FTP Testing to Track Progress & Set Goals
By Chris Bagg - Professional Triathlete - Portland, Oregon
When I came into triathlon, 13 years ago, I rode my bike like any 23 year-old would: as hard as I could, without any regard for pacing. The approach worked during my first few years in the sport, the bike playing my trump card to make up for my much weaker swim and run legs. Unsurprisingly, when I started racing professionally, my all-in approach on the bike stopped working. My competitors might sacrifice a little time to me on the bike, but I was playing catch-up from the swim, and had to play defense on the run. My coach and I poured years into developing my swim and run, getting them to their current, respectable levels.

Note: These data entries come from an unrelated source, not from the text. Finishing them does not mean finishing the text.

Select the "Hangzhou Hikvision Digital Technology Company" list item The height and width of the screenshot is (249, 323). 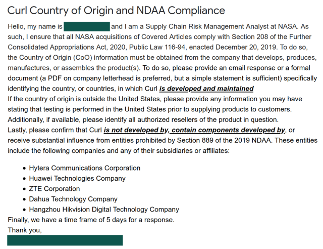coord(104,210)
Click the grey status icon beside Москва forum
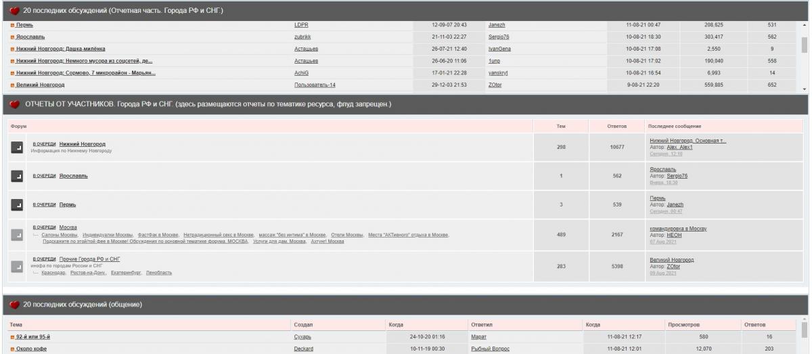The height and width of the screenshot is (354, 812). tap(18, 234)
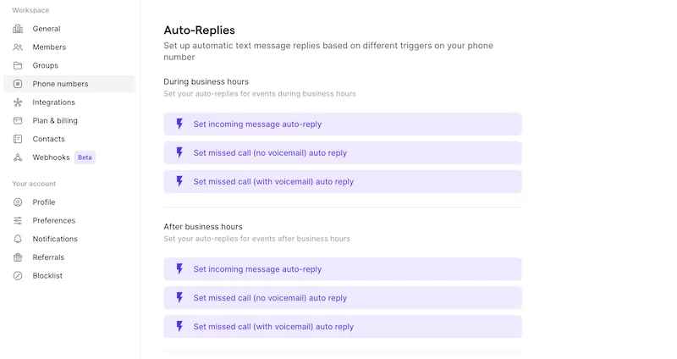The width and height of the screenshot is (677, 359).
Task: Set missed call (no voicemail) reply during business hours
Action: tap(270, 153)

Something is happening in professional triathlon, however: on both the men and women’s sides, bike times are getting faster. I was, this past year, merely a mid-pack cyclist on the bike. It was time to refine the approach.

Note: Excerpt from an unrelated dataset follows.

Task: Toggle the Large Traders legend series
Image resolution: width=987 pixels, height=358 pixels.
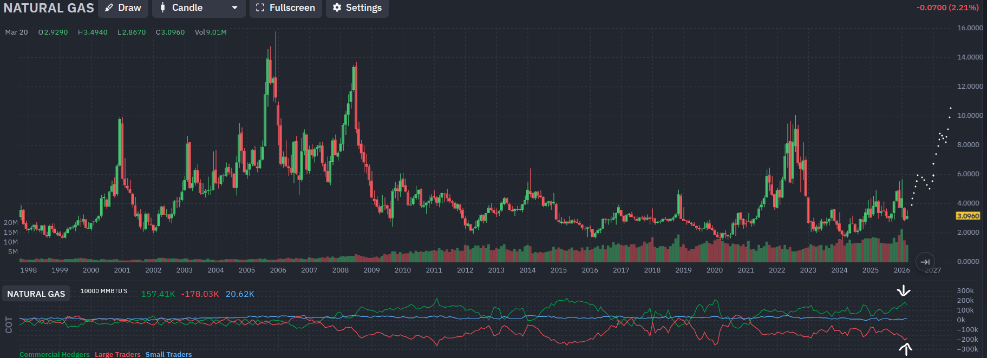Action: [117, 354]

Power meters, close to ubiquitous in the sport these days, can provide the road map necessary to change your cycling outcomes in 2016. Unfortunately, despite how commonplace they’ve become, they are rarely understood or used correctly, by athletes or coaches. Most athletes I know who own power meters use them more like basic thermometers, rather than the intricate pieces of medical equipment they can be. Athletes look at their power with a “what am I doing right now?” approach, in the same way you might check the weather to decide what you’re going to wear that day: immediate information, but no global or longitudinal perspective. A power meter, coupled with tracking software, can give you the kind of perspective and accountability necessary for long-term development.

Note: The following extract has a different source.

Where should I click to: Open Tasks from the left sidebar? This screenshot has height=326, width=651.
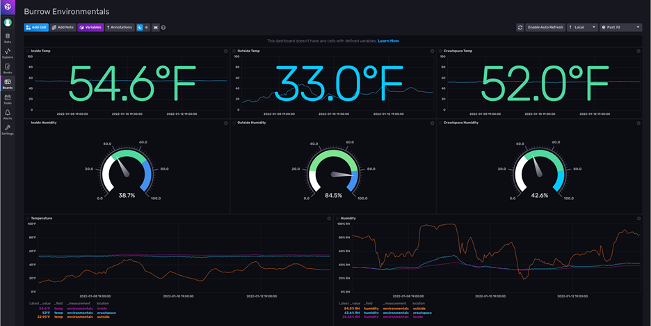pyautogui.click(x=8, y=99)
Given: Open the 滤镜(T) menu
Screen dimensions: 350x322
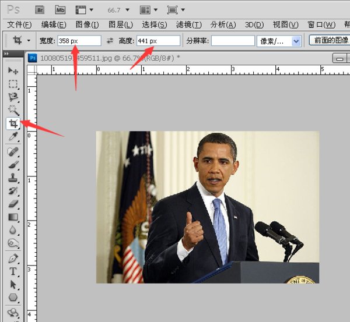Looking at the screenshot, I should (x=188, y=24).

OK, credibility asserted, let’s start with some numbers. Ready? Ready. The first piece of jargon you need to know is functional threshold power, referred to as FTP for brevity’s sake. FTP is the average power you can potentially hold for one hour, given current fitness. Why “potentially?” Most athletes and coaches test FTP by riding as hard as possible for 20 minutes and then subtracting 5% for the test. I tested in early January, averaging 392 watts, coming up with an FTP of 373. I doubt, however, that at current fitness I could hold 373 for an hour. An hour at FTP is exceedingly difficult, physically and mentally, which is why many athletes and coaches don’t use it. Unfortunately, if you never cross-check your FTP potential from a 20-minute test against a true 60-minute test, you’re unlikely to know if your FTP is accurate. What happens is that athletes get really good at those 20-minute tests, but their power drops off sharply beyond 20-30 minutes. If you want to be able to hold your FTP for an hour, you need to do a lot of supporting work, building your fitness and endurance at and slightly below threshold. That’s beyond the scope of this particular piece, though. We’re talking about using your power meter to set up some reasonable power goals for the year.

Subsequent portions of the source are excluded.